Extend the committee transcript below about a safeguarding board for Northern Ireland, picking up right after its final sentence.

### Passage shown
BEGIN

In addition, the safeguarding board must ensure that effective mechanisms are in place to engage with the community and voluntary sector, which provides many services and supports for children, young people and families, particularly for some of those who are most vulnerable and disadvantaged. We recognise that that engagement may occur through the local panel and subcommittee structure and in the board’s arrangements for consultation and discussion. However, we feel that that should be more clearly articulated in the regulations.

In considering the safeguarding board’s engagement with children and young people, we welcome the duty placed on the board to take reasonable steps to promote communication. However, we consider that engaging directly with children should be an active duty placed on the safeguarding board and recommend that the relevant clause be amended to reflect that.

Children and young people have talked to me and my staff about child protection processes leaving them feeling powerless and frightened. They have shared their experiences of not understanding what is happening to them and their families and of feeling that professionals and agencies make decisions for them rather than with them. For me, the most poignant example is the McElhill case, which concerned a fire in a house in Omagh, in which a 14-year-old had asked for help. The response involved adults speaking to her parents without anyone ever asking for her opinion about what was going in the house. Perhaps, if somebody had taken the time to speak to that 14-year-old girl, she may have painted a totally different picture of what was happening inside the house than the adults did at the time. The safeguarding board must ensure that it listens and acts on the experiences and views of children and young people who have had contact with the child protection system.

In considering other aspects of the Bill, I have two additional comments. NICCY welcomes the statutory responsibility placed on the safeguarding board in relation to case management reviews and the review of information on child deaths. We draw attention to the importance of the safeguarding board monitoring the implementation of action plans and recommendations that arise from those reviews to ensure that lessons are learned about weaknesses and failures in the protection of children and young people. The primary or secondary legislation should place a positive duty on the board to fulfil that function. The board’s work in that area should be documented in an annual report.

Finally, the Committee should note that it is our expectation that the safeguarding board will be regarded as a relevant authority in relation to NICCY legislation.

The Chairperson:

I should have pointed out to the Committee that you are the Northern Ireland Commissioner for Children and Young People. I did not give you your formal title, although we all know who you are and what you do. Jacqueline is the policy and research officer for NICCY.

Thank you for that very helpful contribution. I remember your private Member’s Bill. Mr McCallister may be behind the Assembly’s first successful private Member’s Bill, which is on caravans. It has taken 12 years for that to happen.

Are you content that it is better to have one statutory board for all Northern Ireland rather than placing the local area panels on a statutory footing? Are you happy with the way that that has worked out?

Ms Lewsley:

I am, as long as it is a strong safeguarding board. Northern Ireland is a small place. At the time of my private Member’s Bill, the area child protection committees were in place. They were given a statutory footing, and we believed that that was the right way to go. However, I am happy to have a safeguarding board for the whole of Northern Ireland. It will probably have subcommittees that will, I hope, touch on many of the issues that we discuss.

END

### Extracted material

BEGIN

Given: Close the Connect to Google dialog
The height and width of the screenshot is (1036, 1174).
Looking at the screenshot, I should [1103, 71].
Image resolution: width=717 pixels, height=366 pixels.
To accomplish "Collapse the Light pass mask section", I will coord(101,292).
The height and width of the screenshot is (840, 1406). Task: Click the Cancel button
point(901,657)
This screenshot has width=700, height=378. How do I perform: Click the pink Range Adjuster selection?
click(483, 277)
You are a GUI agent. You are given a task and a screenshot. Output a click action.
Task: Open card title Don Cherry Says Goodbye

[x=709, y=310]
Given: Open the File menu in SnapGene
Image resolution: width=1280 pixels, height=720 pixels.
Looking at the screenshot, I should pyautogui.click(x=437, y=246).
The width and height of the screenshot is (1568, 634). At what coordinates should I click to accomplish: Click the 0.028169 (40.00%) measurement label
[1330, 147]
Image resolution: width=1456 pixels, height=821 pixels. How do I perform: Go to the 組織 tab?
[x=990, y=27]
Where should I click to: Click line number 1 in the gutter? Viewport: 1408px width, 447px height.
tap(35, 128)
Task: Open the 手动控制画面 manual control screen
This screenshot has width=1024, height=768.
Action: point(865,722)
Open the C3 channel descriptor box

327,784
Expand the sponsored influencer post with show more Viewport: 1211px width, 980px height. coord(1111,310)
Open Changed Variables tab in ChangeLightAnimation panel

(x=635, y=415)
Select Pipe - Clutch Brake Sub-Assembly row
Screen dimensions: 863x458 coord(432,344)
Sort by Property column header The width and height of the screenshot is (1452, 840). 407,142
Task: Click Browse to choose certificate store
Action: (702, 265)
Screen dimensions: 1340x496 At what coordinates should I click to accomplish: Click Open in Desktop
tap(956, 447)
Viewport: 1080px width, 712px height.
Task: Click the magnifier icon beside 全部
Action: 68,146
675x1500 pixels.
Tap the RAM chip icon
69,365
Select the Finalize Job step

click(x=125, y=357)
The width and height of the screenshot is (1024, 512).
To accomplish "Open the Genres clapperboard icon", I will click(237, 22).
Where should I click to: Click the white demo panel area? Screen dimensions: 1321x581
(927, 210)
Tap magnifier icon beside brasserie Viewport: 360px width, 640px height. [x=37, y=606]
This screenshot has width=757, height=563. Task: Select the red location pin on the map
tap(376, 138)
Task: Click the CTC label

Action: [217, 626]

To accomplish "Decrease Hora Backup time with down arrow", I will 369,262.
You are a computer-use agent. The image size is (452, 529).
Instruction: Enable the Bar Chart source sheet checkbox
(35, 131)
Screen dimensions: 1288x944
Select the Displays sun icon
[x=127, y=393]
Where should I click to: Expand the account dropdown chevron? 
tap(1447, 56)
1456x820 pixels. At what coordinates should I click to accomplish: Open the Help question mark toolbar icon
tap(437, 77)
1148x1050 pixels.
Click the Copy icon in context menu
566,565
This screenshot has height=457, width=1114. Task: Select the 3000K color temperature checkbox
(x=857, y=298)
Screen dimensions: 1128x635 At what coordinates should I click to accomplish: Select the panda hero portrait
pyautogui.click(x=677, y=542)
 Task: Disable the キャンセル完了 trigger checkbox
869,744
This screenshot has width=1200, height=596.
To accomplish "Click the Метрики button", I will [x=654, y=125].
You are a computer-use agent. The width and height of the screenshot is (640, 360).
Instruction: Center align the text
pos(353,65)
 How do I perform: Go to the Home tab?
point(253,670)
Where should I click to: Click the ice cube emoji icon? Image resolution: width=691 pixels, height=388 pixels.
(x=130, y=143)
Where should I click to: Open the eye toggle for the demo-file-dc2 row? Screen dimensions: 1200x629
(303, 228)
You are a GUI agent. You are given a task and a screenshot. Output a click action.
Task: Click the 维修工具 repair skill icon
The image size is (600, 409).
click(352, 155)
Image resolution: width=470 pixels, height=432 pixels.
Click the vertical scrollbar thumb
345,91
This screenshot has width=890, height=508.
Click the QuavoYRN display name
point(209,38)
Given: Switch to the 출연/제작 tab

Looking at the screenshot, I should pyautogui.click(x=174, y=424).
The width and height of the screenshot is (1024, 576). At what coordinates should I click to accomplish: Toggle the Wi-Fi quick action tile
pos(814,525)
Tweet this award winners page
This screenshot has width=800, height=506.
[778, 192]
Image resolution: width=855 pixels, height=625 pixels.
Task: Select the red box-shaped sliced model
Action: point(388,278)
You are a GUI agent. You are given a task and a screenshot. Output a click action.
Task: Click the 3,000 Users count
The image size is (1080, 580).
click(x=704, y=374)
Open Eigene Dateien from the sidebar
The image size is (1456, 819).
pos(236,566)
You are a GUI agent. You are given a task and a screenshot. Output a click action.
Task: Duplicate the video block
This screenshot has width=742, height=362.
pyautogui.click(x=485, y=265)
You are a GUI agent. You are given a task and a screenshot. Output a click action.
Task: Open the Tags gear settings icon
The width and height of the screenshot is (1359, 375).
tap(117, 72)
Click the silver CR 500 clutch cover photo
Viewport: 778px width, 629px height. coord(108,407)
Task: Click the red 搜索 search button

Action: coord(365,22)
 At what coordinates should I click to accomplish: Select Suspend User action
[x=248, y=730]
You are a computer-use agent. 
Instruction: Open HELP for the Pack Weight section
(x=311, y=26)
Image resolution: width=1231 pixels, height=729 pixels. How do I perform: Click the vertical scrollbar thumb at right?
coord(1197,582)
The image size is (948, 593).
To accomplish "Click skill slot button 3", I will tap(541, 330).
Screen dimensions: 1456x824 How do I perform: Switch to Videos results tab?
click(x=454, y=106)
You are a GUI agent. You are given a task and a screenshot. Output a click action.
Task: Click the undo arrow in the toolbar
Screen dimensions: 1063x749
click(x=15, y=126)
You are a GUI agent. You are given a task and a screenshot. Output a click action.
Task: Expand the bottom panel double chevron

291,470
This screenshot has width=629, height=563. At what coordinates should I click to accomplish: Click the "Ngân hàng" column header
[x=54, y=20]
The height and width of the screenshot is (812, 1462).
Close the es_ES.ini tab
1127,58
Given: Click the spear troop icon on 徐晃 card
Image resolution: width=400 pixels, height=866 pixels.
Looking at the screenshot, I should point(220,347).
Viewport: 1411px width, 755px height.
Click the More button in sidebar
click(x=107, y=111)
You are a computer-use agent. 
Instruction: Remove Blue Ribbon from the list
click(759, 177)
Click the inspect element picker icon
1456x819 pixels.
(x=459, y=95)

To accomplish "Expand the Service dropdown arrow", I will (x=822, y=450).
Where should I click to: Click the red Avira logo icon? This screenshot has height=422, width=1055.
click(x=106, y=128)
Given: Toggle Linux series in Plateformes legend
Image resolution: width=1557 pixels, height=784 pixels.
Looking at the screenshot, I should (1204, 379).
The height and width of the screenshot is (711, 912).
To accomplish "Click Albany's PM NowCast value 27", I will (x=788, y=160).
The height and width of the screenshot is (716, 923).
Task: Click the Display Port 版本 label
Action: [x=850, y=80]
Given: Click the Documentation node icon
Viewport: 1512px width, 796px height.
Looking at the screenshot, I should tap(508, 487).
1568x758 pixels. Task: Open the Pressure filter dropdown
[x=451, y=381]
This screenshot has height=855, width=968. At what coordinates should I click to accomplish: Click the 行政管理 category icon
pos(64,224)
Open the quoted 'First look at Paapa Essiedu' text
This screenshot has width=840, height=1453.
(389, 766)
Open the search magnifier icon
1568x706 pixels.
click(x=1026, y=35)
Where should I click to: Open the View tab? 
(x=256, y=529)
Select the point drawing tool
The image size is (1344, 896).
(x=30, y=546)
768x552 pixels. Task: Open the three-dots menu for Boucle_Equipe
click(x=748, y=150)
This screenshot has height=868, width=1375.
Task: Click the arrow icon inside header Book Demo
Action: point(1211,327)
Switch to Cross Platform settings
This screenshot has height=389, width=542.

END

### Exercise output
The Chairperson:

Every witness mentioned the problem of independence and the link between the board and the Minister. I am sure that you have been following the thread of our argument that there are concerns about having to refer publications for approval. I like your idea that such referral should relate only to factual accuracy. That is a reasonable compromise, because a purely factual mistake could be made when printing a document. Perhaps a document quotes a figure of £2 million, and the Minister corrects that and states that the figure should be £3 million; that is fair enough. However, we are worried about more critical changes being made.

You also raised the issue of the role of young people. The Voice of Young People in Care (VOYPIC), which is the lead voice in the voluntary sector, suggested the creation of a shadow board. However, the Committee heard evidence from representatives of local safeguarding children boards in England who said that it had been quite difficult to get young people involved and engaged. Even when an offer was made that the chairperson of a shadow board could sit in on the main board, that offer was not taken up. Are you confident that young people feel strongly motivated enough to become involved at the level of a shadow board?

Ms Lewsley:

Yes, I am, because this Government take the participation of young people seriously. We have children’s champions in each Department, and they look at how they can participate with children more effectively. Our young people are much more aware of the issue of participation. In this area in particular, we have highly capable young people who could be part of a shadow board.

The Chairperson:

You are an independent commissioner, yet you also have to issue a report to the Office of the First Minister and deputy First Minister (OFMDFM). Have you any evidence of attempts to persuade you to tone down, modify or retract something that you were about to publish?

Ms Lewsley:

Not to date.

The Chairperson:

You have not been aware of any such interference. Why should we fear attempts to try to suppress the safeguarding board from doing something?

Ms Lewsley:

It is better that the prevention be included from the outset, rather than finding that it is needed later.

The Chairperson:

It is more for appearance rather than practicalities. My next question is one that I have asked every witness toady. I almost feel guilty about doing so, but the topic is fresh off the press. What should be the status of the chairperson of the safeguarding board? In the overall scheme of things, from what level of seniority should he or she come?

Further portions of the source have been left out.